What's that plane overhead? A free guide to identifying aircraft in real time


You hear a low rumble, look up, and there it is - a jet curving across the sky. Where is it going? Who's flying it? Why is it circling? In 2026 you can answer all of that in about ten seconds, for free, on the device in your pocket. Here's how.

The fast answer

Open flyoverhead.com on your phone, allow location access, and the map centers on you. Every aircraft transmitting ADS-B within a few hundred miles appears as a moving plane icon - color-coded by altitude, oriented in the direction it's heading. Tap any icon and you get callsign, tail number, aircraft type, altitude, ground speed, and where it came from.

No account. No app install. No paywall on the basics. That's the one-paragraph answer if you just want to know what's overhead right now. Keep reading if you want to understand what's actually happening when you see those little planes move across the map.

How a plane “broadcasts” its position

Since 2020 the FAA has required almost every aircraft flying in controlled US airspace to transmit a signal called ADS-B Out(Automatic Dependent Surveillance - Broadcast). About once a second, each plane shouts a short radio message containing its GPS position, altitude, ground speed, heading, and a unique 24-bit identifier called an ICAO24 hex code.

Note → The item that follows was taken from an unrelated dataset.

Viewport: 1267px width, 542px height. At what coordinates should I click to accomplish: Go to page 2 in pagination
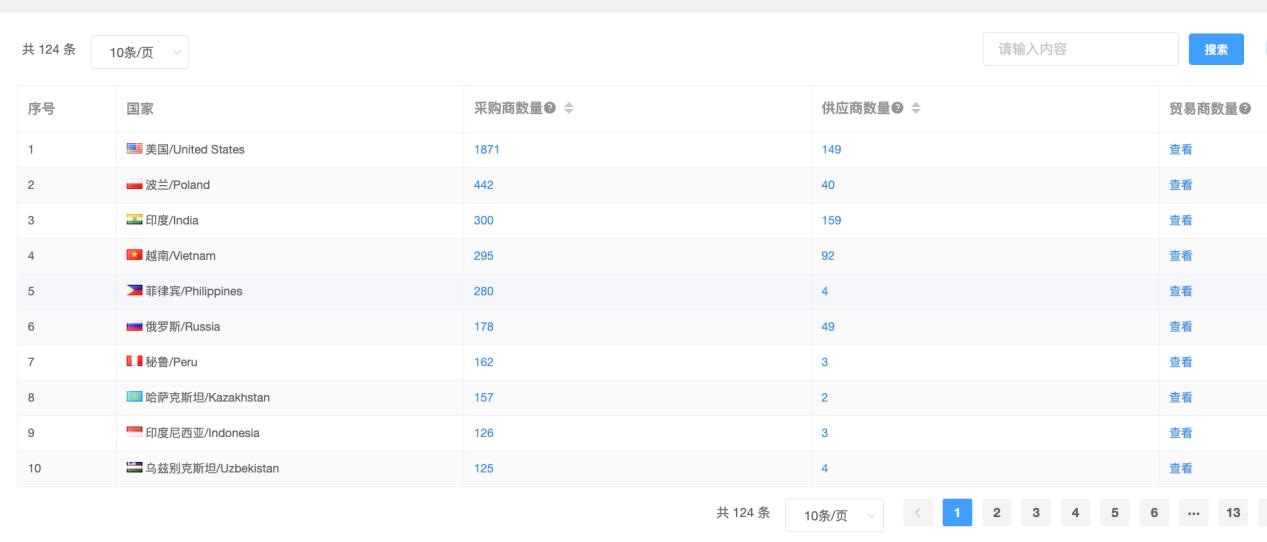(x=996, y=514)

Anyone with a $30 USB radio receiver and an antenna can pick those signals up, and plenty of people do. Fly Overhead pulls those broadcasts together in real time so the map you see has fewer gaps than any single receiver could cover on its own.

What this means for you: almost every plane you see in US airspace - airliners, business jets, training Cessnas, helicopters, sometimes blimps - is broadcasting its identity. The exceptions are mostly very old aircraft flying outside controlled airspace, certain military flights, and a handful of privacy-blocked tail numbers.

What the icons and colors actually mean

  • Plane shape: rough aircraft category - airliner, light jet, prop, helicopter, glider. Derived from the FAA aircraft registry cross-referenced with the ICAO24 hex.
  • Color: altitude band. Blue is low (a few thousand feet), green is medium, orange and red are cruise altitude (30,000+ feet). At a glance you can tell whether the plane overhead is landing, taking off, or just passing through.
  • Orientation: the plane icon points the direction the aircraft is heading. The little trail behind it is the recent flight path.
  • Speed: shown when you tap the icon. A 737 cruises at ~450 knots ground speed. A Cessna 172 trains at 90-110 knots. If the speed looks weird, the aircraft might be in a turn, fighting a strong headwind, or genuinely something unusual.

Common questions, answered

Why is that plane circling?

Five common reasons: (1) it's in a holding pattern waiting for a slot to land at a busy airport, (2) the pilot is burning off fuel after an emergency declaration so they can land at safe weight, (3) it's a training flight practicing maneuvers, (4) it's a medevac or law enforcement aircraft orbiting a scene, or (5) it's a banner-tow, pipeline patrol, or aerial-survey aircraft doing its job. Tap the plane in Fly Overhead and check the callsign - callsigns starting with LIFE, MEDEVAC, or POLICE tell you immediately. Generic numeric callsigns usually mean training.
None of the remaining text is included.